I always thought it was cool that Ethernet was named after the luminiferous ether :(
Funny. I would've expected "bug" as in malfunction to come from "bug" as in listening device. Even today the ambiguity between the two still exists. "Is my computer running slowly because of bad programming or because of spyware?"
Also I never made the "pent" connection with Pentium because it lacks the 'a'.
In another reality somewhere they were called Pentanium processors. :P
i might be late but how does the motherboard chipset allows the cpu to overclock. isn't the chipset like a usb hub but for pcie.
The electromagnetic background is the aether. A vaccuum is only empty of mass
It wasn't the theory of relativity that showed that light needs no medium, that was the set of Maxwells equations. Sodium does not enhance the flavour of food, it's poisenous. Sodium Chlroride is just normal salt.
AMD existed before Intel even made the Intel 4004 Microprocessor. AMD didn't "get their start" by being a second source for Intel processors. AMD was a second source, but not for Intel back in the late 60's. They made logic controllers as well as being the second source for Fairchild as well as National Semiconductor. AMD and Intel were both started by different group of employees from Fairchild semiconductor. Intel was the first to do this, then later followed by AMD.
And you think they don't know that? Hell they even explained where they started (and what they made) in a previous video about why AMD made x86 chips even though it's an Intel product. They were referencing their start in the x86 market, not the companies start.

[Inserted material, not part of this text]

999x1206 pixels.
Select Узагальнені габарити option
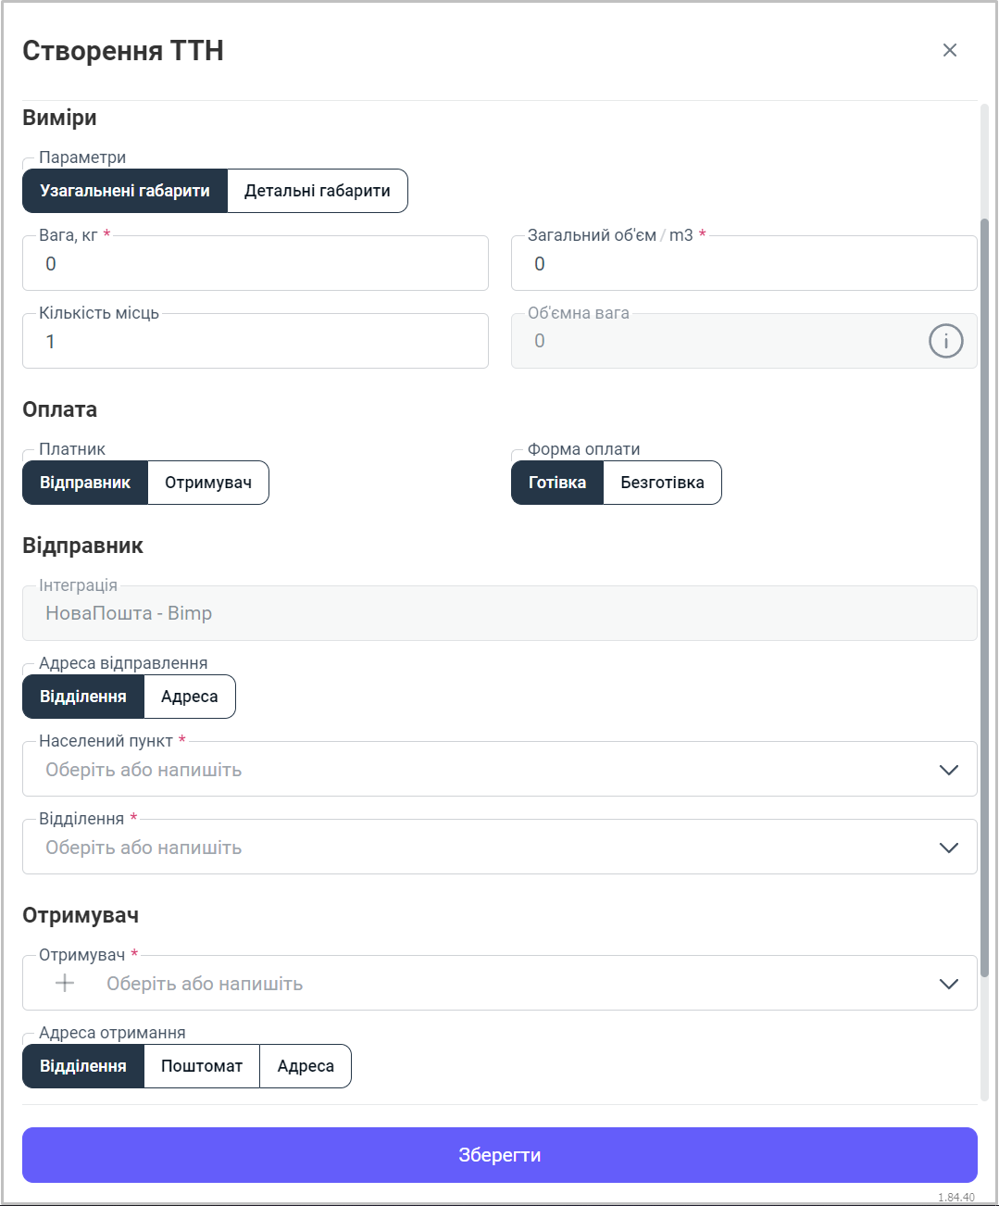[125, 191]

@@TheChemizzle I had wrote a much better response but the power flickered here and I had to start again. I give you this much shortened response of "Not everyone seen the video that you mentioned, and may be unawares of that information". I still stand though with the way this particular video portrays it's info as that it could mean the actual founding of AMD start and not just their delve into x86 processors. I have put the video that you mentioned on my mind's back burner to watch in the near future as I hadn't known of it till you stated that it existed.

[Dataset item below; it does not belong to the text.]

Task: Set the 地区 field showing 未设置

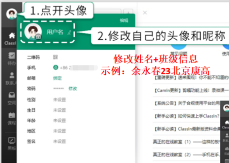Action: pos(59,131)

@@LionWithTheLamb Guess you should invest in a UPS for your computer, saw that in an LTT video. Joking aside, the point of that one off comment isn't the point of the overall segment. If they had to explain everything in detail to keep someone from misinterpreting something then you would end up with a 2 hour long video of rabbit hole explanations of things that aren't directly relevant and even then those further explanations would be lacking important context on top of that. It isn't on LTT to make sure the viewer isn't an idiot. If someone wants or needs a detailed explanation then it is on them to do their own due diligence and learn the whole story, not LTT. It's a one off comment that has been previously mentioned and if you missed out on it then that is unfortunate but also not LTT's fault. It is yours. They can't control what information you get or don't get from their own videos. If they reexplained it here people would just be whining that they are rehashing old information instead of whining that they didn't explain it enough. They can't please everyone. This is a "fun facts" video, not a documentary or informative video about the history of AMD and Intel. Expecting a detailed explanation is ludicrous at best.
@@LionWithTheLamb I had thought of a much better response but my brain flickered so I'll just say this. Buy a UPS.

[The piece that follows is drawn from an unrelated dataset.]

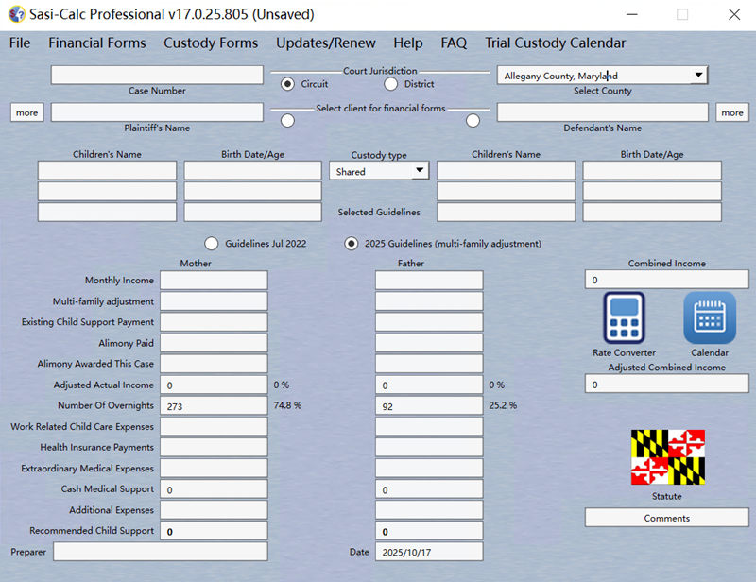Click the Case Number input field
Image resolution: width=756 pixels, height=582 pixels.
tap(157, 75)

Joking aside, this is a "fun facts" video, not a documentary. It is on the viewer to do their due diligence when using information they believe is correct. LTT can't make sure you know everything about everything they have ever mentioned, it's literally impossible so deal with it. Expecting otherwise is ludicrous at best. If they rehashed the same information then people would just be complaining about that claiming they are filling time and what not instead of having people complaining they DIDN'T rehash it. They can't please everyone and they can't prevent lazy people that only learn things from youtube and don't bother doing their own due diligence if they share that information. LTT can only do so much.
Don't put sodium in your food Riley! I had a 386, and a 486, good times, then premium 50, Pentium 133, etc. Simpler world.